Friday Night Music Club

Having finally polished off the six parts of Volume 6 last week to less than rapturous applause, we move swiftly on to Volume 7, and a return to the Indie disco and *gulps* a ‘theme’.

I would imagine that most of you will spot the theme when the first track drops. If you don’t, then I would suggest you’re probably the sort of person who should be out handing out Covid conspiracy and anti-mask leaflets with Piers Corbyn.

I really enjoyed putting this mix together, and had a good old sing-a-long to it when listening back to it to check for ‘quality’ purposes (feedback and training, y’know the sort of thing).

Not that you should take that as me likening it to telephone hold music, far from it: here you’ve got 22 songs crammed into 70 minutes, only two of which dare to outstay their welcome by venturing past the four-minute mark. There’s the usual mix of songs you may have forgotten about, scattered amongst the ones you’ve never heard before, and maybe some you never want to hear again, there’s pop, there’s balls-out rockers (or whatever the female equivalent is….realises that L7 feature, and they literally showed us when they appeared on The Word), there’s a couple of tremendous cover versions. Something for everyone, in other words.

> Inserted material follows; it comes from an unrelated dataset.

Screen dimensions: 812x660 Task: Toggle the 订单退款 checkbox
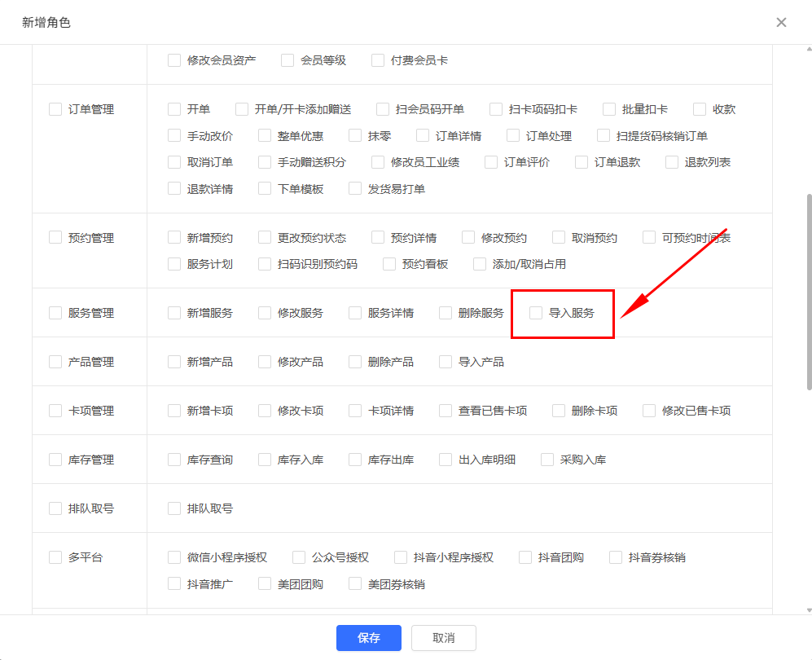coord(582,162)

So without further ado – and look: not even a disclaimer this week! (although their are a couple of skips, but you know why that is by now) – here we go:

Friday Night Music Club Vol 7

And here’s the track listing. Look away if you want to avoid spoilers:

  • Maxïmo Park – Girls Who Play Guitars
  • The Breeders – Cannonball
  • Veruca Salt – Seether
  • The Runaways – Cherry Bomb
  • L7 – Pretend We’re Dead
  • PJ Harvey – Dress
  • Girls at Our Best! – Getting Nowhere Fast
  • Lush – Ladykillers
  • The Long Blondes – Separated By Motorways
  • The Flatmates – Happy All The Time
  • The Pretenders – Middle of the Road
  • The Go-Go’s – Can’t Stop the World
  • Vanessa Paradis – Be My Baby
  • `Voice Of The Beehive – Don’t Call Me Baby
  • Dua Lipa – Levitating
  • Stereolab – Wow And Flutter
  • Belly – Feed The Tree
  • Suzanne Vega – Left Of Centre
  • The Pains Of Being Pure At Heart – Young Adult Friction
  • Asobi Seksu – Never Understand
  • Toquiwa – Kennedy
  • Pixies – Gigantic

Hope you like!

More soon.

Same Title, Different Song

Been a while since I posted one of these, so, by way of making up for lost time, not two but three songs cut from the same title cloth. And what very different sounding songs these three are indeed.

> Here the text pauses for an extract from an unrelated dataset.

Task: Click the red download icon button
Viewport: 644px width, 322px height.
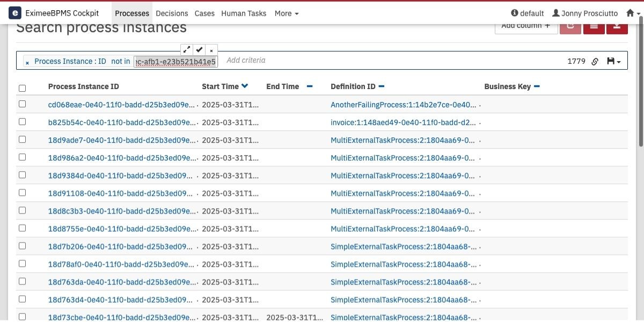Action: tap(617, 26)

First up, from their 1990 debut album, Pod, a record cited by Kurt Cobain as being one of his favourites (“The main reason I like [the Breeders] is for their songs, for the way they structure them, which is totally unique, very atmospheric. I wish Kim was allowed to write more songs for the Pixies, because ‘Gigantic‘ is the best Pixies song, and Kim wrote it.” He has a point…), here’s rock’n’roll’s Kim Deal (her twin sister Kelley had not joined at this point), Tanya Donnelly, Josephine Wiggs and Britt Walford (the latter recording under the pseudonym Shannon Doughton for some reason):

The Breeders – Oh!

Well, that’s got the day off to a cheery start, hasn’t it?

No fear, for the second track with the same name is from one of my favourite albums ever, and by a band who I really should post more of sometime.

See, hailing from Bristol long before hailing from Bristol was cool, The Brilliant Corners were one of the…erm…corner stones of my evolution into a fully-fledged Indie Kid. Literate and erudite, telling desperately sad stories of failed and failing relationships, singer Davey Woodward’s delivery mostly monotone, bordering on flat, set to a background of mostly jingly-jangly guitars, it would be oh-so-easy to make comparisons with a certain other band from Manchester. You know who I mean.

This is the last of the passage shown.